_WORK REQUIRED:_
Word for word, copy the line that contains "The width and height of the screenshot is (530, 236)." and each line after it in the data below. Pictures stay out of the copy.

── DATA TO EXAMINE ──

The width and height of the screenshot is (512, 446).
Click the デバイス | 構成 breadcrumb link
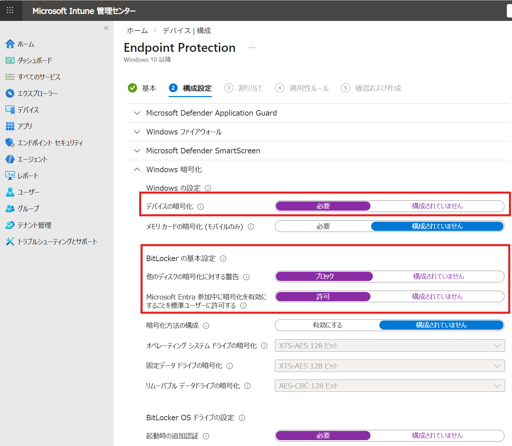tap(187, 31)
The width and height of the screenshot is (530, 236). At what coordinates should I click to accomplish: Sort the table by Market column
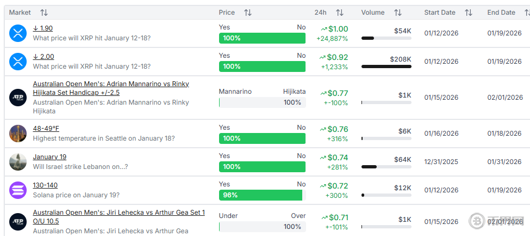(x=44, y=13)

───

_RESPONSE TO THIS EXERCISE:_
The width and height of the screenshot is (530, 236). At what coordinates should I click to accomplish: Sort the table by Market column
(x=44, y=13)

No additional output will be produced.